Galatasaray, bir kez daha deplasmanda beklenen futbolu sergilemekten uzak kaldı. Galatasaray için Drogba önemli bir futbolcu. Yokluğu aranır elbette... Yalnız Melo’suz bir Galatasaray’ı asla düşünemiyorum. Çünkü Melo, meğerse Galatasaray’ı ateşleyen isimlerin başında geliyormuş. Hırsıyla, maç kazanma arzusuyla Galatasaray için Melo gerçekten vazgeçilmezmiş.
Konyaspor karşısındaki Galatasaray, öylesine futbol sergiledi ki, sanki şampiyonluğa havlu atmış gibiydi. Kötü oynamasına rağmen net gol pozisyonları da bulduğu halde ne yazık ki gole çeviremedi. Özellikle ilk yarıdaki Sneijder’in, Konya kalecisi Itandje’la karşı karşıya kalmasına rağmen golü kaydedemesi, Galatasaray’ın bu maçtaki futbolunun ne kadar yavan ve de skordan uzak kaldığının göstergesiydi.
Galatasaray’da Muslera her zamanki gibi görevini en iyi yapan adamdı. Selçuk orta saha kontrolünü eline alması gerekirken, o kadar pasif oynadı ki, enlemesine devamlı pas yaparak, geçmişteki Selçuk’u aratır, hale geldi. Selçuk bu değildi.
Ceyhun’un ortaya koyduğu futboldan hiçbir şey anlamadım. Ayrıca iyi bir Galatasaray’ın sağlı-sollu orta toplarını da arar olduk. Yetmedi, göbekten de verkaçlı kaleye yüksek gol vuruşları yapan Galatasaray’ı izlemekten yoksun kaldık.
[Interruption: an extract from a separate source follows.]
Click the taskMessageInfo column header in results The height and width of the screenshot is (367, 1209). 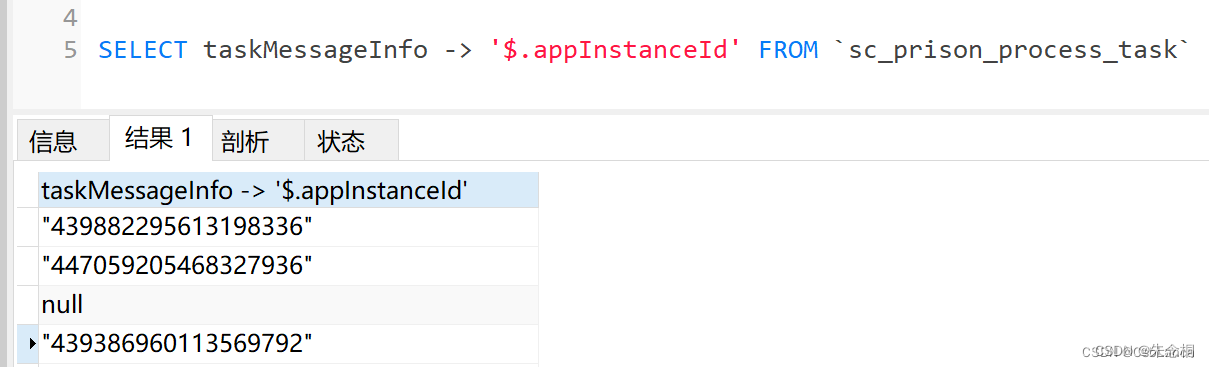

Maçın son dakikalarına yaklaşırken de Burak’ın çok güzel bir şutu üst direkte patlayarak, tekrar gol olmadı.
Galatasaray deplasmanlarda leblebi gibi puanlar kaybetmeye devam ediyor. Gümbür gümbür rakiplerinin üstüne giden Galatasaray nerede, Konyaspor karşısındaki Galatasaray nerede...
Kısacası Galatasaray’ı Konyaspor karşısında beğenmedim. Burak’ın bir gollük şutunun dışında, Umut’la birlikte hiç varlık gösteremeyen ikiliydi. Konyaspor ise, Gekas’ı ileride tek başına bırakmış kendi saha ve seyircisinin önünde sanki beraberliğe sahaya çıkmış gibiydi.
Demek ki Galatasaray, şampiyonluk ümitlerine son vermiş. Kazanabilecek hırs, ihtiras ve istekten yoksun olan Aslan, geçen haftaki Kayserispor mağlubiyetinden hiç ders çıkarmamış ve deplasmanda yine 2 puan bıraktı.